What needs to be done — Reproduce, word for word, the portion of the nephropathy abstract between "Clinical Implications of" and "a retrospective study.", inclusive.

Study text —
Clinical Implications of Polyomavirus-Associated Nephropathy after Renal Transplantation.
Helen P Cathro, Jason C Gardenier, Costi D Sifri, Douglas S Keith, Robert G Sawyer, Kenneth L Brayman, Hugo Bonatti. University of Virginia, Charlottesville; Vanderbilt University, Nashville, TN
Background: BK virus nephropathy (BKVN) develops in ∼5% of renal transplants (RT), causing graft loss in 15-80% of cases within 5 years. Most studies suggest that the majority of BKVN occurs during the first post-transplant (PT) year. We noticed an increasing number of cases of late-onset BKVN and conducted a retrospective study.
Design: All renal specimens from patients with biopsy-proven BKVN from 2000-2009 at a single institution were reviewed.

Material supplied —
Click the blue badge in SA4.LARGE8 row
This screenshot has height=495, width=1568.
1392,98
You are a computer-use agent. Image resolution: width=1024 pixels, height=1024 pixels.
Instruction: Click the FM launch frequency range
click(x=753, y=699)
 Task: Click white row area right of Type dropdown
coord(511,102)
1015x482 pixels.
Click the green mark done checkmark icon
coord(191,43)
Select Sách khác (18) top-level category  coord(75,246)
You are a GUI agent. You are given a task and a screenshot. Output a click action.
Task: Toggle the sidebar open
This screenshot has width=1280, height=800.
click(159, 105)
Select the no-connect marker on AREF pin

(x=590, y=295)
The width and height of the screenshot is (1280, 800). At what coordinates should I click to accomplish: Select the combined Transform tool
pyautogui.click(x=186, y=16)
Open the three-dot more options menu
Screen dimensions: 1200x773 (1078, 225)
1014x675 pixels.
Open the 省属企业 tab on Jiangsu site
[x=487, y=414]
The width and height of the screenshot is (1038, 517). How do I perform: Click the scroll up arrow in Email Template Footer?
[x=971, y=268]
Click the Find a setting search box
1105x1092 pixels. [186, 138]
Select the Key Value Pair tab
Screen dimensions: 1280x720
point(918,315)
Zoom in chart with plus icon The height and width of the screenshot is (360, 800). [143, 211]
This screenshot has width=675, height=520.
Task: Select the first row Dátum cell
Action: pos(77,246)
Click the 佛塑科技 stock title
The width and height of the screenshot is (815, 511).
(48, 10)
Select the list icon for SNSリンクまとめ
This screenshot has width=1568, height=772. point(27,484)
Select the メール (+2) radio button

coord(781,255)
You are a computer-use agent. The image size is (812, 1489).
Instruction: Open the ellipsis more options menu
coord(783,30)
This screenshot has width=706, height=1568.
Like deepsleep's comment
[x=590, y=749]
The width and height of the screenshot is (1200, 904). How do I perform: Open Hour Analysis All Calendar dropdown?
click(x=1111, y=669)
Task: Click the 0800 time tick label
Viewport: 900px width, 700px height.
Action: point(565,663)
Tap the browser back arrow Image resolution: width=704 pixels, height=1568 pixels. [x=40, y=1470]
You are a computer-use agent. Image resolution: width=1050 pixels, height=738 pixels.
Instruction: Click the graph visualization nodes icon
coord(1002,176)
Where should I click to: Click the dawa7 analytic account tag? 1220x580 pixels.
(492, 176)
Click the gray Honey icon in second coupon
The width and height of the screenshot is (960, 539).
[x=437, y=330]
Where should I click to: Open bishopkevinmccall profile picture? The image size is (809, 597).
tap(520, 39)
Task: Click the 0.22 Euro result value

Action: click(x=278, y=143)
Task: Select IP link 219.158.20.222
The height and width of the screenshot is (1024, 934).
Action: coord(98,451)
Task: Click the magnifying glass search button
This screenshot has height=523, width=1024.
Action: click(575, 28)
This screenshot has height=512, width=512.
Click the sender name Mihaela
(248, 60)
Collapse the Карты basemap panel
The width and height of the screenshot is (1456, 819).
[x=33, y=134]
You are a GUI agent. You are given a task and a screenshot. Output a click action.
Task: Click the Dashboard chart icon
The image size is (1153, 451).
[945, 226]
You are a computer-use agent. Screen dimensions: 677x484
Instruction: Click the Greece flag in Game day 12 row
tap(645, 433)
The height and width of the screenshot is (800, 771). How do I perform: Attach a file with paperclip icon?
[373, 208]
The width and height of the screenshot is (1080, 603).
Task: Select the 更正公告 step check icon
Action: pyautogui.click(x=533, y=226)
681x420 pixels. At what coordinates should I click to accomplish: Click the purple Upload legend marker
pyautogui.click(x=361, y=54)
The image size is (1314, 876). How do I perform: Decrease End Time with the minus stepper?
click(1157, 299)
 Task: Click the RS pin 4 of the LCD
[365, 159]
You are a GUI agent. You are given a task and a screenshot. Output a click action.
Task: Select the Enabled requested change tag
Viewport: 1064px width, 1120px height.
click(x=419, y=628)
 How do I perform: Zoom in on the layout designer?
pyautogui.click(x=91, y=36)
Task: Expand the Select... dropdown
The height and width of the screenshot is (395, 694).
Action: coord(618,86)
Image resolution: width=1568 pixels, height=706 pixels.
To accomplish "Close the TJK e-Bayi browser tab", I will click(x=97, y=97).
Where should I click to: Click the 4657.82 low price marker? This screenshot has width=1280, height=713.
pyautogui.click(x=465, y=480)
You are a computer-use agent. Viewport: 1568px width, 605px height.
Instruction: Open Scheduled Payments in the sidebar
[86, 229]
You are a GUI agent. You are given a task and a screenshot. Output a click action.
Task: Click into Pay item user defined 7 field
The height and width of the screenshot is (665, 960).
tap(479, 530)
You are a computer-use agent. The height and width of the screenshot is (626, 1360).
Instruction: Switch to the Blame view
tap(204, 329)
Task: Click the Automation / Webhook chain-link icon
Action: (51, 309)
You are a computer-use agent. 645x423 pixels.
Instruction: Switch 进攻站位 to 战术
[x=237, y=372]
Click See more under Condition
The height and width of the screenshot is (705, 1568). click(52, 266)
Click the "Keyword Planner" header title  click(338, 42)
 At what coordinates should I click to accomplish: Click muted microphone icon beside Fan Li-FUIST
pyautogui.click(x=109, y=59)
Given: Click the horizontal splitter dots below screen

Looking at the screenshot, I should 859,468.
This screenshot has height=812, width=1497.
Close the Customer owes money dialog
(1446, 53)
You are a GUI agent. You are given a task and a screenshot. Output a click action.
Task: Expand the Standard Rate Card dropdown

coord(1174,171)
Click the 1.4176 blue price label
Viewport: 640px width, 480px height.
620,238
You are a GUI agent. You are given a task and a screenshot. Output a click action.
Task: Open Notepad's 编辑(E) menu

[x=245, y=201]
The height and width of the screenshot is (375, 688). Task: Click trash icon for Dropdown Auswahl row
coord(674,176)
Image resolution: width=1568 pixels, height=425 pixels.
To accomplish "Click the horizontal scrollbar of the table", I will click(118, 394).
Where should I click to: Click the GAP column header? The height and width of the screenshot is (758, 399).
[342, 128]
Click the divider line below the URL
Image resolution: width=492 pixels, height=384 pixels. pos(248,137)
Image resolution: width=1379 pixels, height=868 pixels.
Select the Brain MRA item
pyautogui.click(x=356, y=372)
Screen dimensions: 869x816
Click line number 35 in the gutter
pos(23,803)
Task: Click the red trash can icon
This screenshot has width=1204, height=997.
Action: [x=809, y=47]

Final answer —
Clinical Implications of Polyomavirus-Associated Nephropathy after Renal Transplantation.
Helen P Cathro, Jason C Gardenier, Costi D Sifri, Douglas S Keith, Robert G Sawyer, Kenneth L Brayman, Hugo Bonatti. University of Virginia, Charlottesville; Vanderbilt University, Nashville, TN
Background: BK virus nephropathy (BKVN) develops in ∼5% of renal transplants (RT), causing graft loss in 15-80% of cases within 5 years. Most studies suggest that the majority of BKVN occurs during the first post-transplant (PT) year. We noticed an increasing number of cases of late-onset BKVN and conducted a retrospective study.